Matchup Analysis: Other decks
Creature decks are pretty easy to deal with – slow with Prison, gain life, Wrath, lock with a Hazy Scepter. In theory, a rat / discard deck could be a pain, but the pro-Black Auriok Champion should be a help. Other Rude Awakening decks need to be able to kill Ghostly Prison before you get to a zillion life. Not likely.
Sideboard stuff : Razormane Masticore and Kami of Ancient Law to transform into “fast beatdown” – and to answer Intruder Alarm or similar silliness. Scrabbling Claws to deal with any Eternal Witness decks. Ivory Mask for discard and Mindslaver. Two more Auriok Salvagers for anything except Affinity – they bring back Spellbombs and Scrabbling Claws.

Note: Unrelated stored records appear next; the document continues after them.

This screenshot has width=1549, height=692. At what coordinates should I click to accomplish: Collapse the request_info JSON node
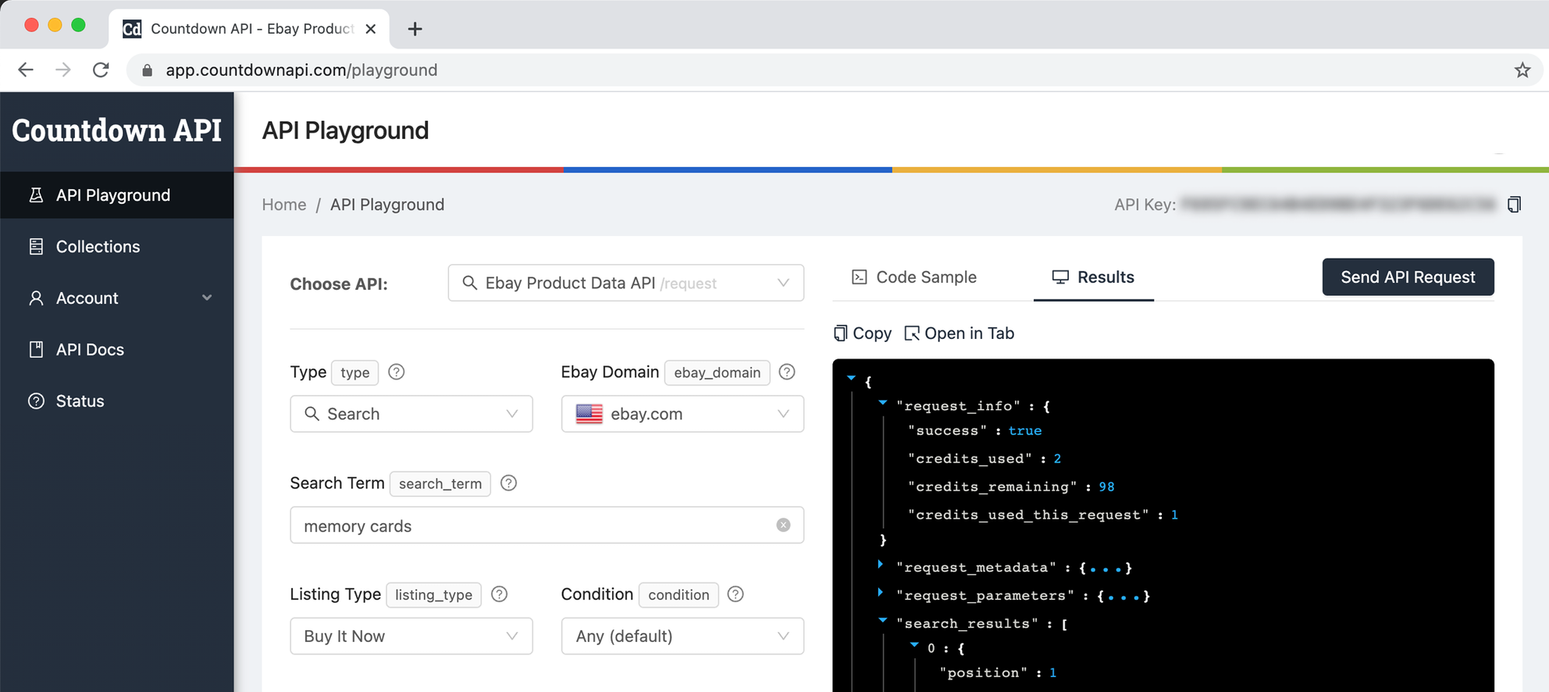point(883,404)
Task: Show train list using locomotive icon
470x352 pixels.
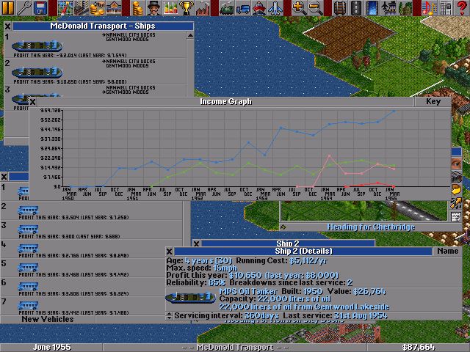Action: pyautogui.click(x=228, y=8)
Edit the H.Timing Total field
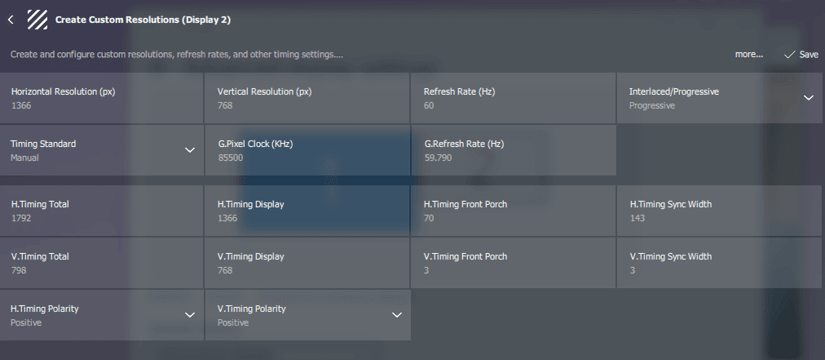This screenshot has height=360, width=825. pyautogui.click(x=102, y=211)
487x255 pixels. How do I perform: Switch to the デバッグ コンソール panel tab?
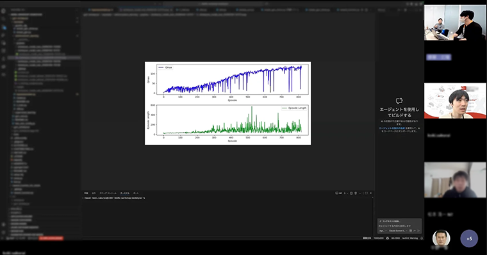coord(108,193)
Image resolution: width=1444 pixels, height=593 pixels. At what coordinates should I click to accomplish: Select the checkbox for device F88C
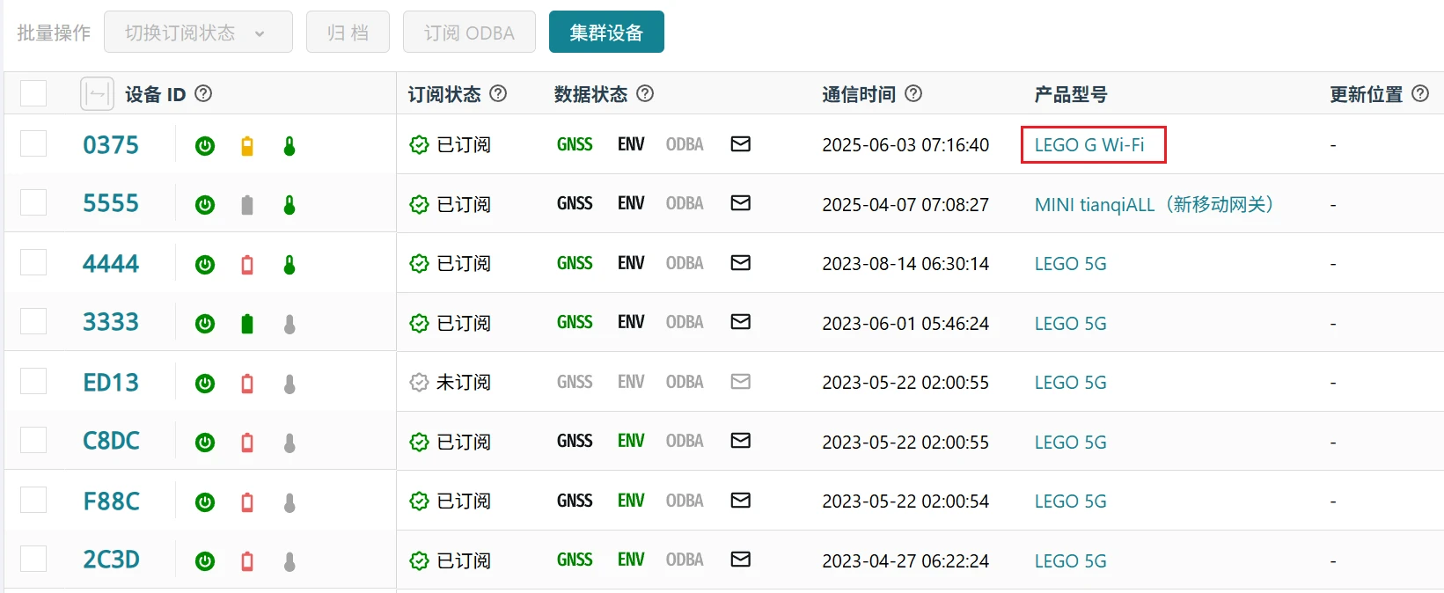(x=33, y=501)
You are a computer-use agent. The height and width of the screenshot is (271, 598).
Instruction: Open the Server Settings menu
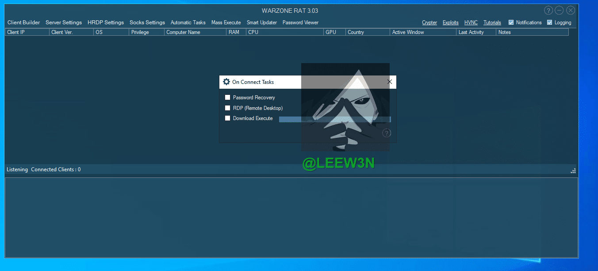pyautogui.click(x=64, y=23)
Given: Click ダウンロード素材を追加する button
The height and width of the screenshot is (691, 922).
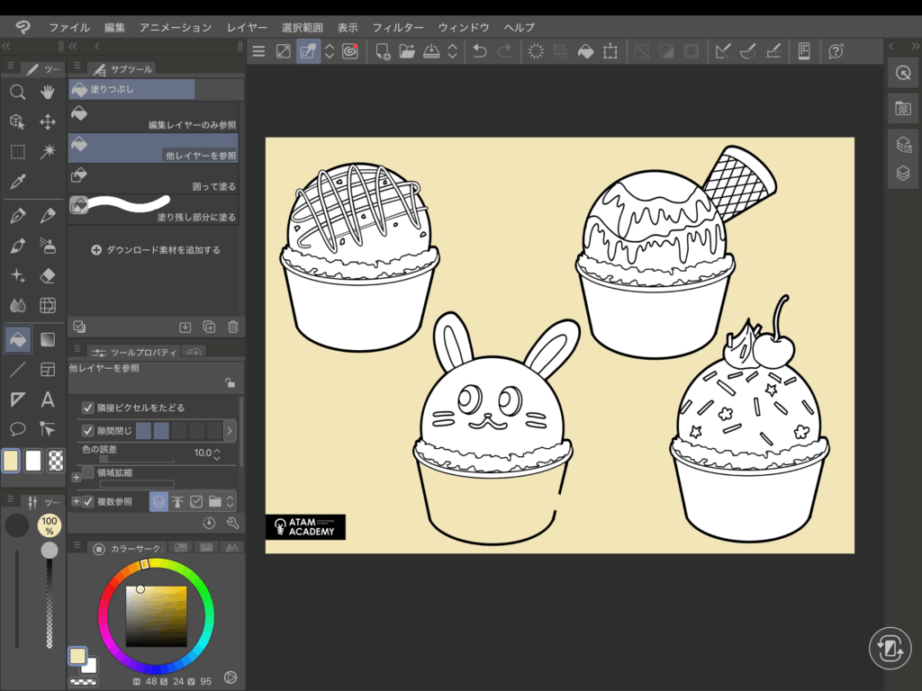Looking at the screenshot, I should [x=155, y=250].
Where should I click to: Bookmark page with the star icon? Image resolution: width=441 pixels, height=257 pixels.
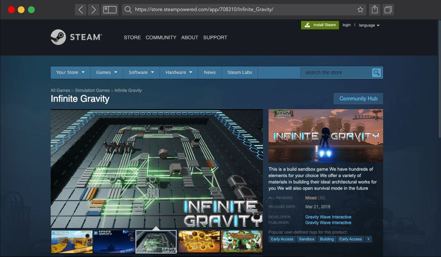(x=361, y=10)
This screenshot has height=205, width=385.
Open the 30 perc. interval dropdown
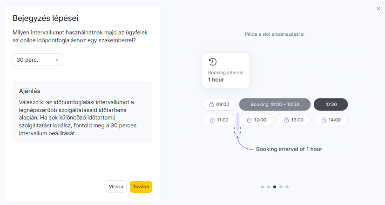33,60
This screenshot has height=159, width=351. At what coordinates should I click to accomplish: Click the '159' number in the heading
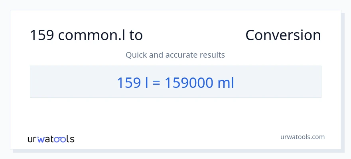[42, 35]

Like I said, you never want to change decks at the last moment. However, if you are dead set on ignoring this advice, then I still would avoid this pile. My playtesting is minimal – it seems to work, but that could just be a fluke. Personally, I think this deck is like the old TV show “The A-Team.” Remember the quote “I love it when a plan comes together.” The plan here seems as idiotic as the ones on that show – but it does come together a lot more regularly than I would have believed. Amazing.
So, one last time. States is here. Playtest your deck a final few times. Playtest against the most likely decks, and playtest sideboarded. At least half your games will be played after sideboarding.
Do not change your deck now. It is way too late for that.
Do not make a last minute decision to play one of these decks. Ignore my claims that they beat the metagame. Resist the temptation.
It is too late to change.
But if you do, good luck!
* Not that I would disparage such people in any way, of course. Some of my best friends are jackasses.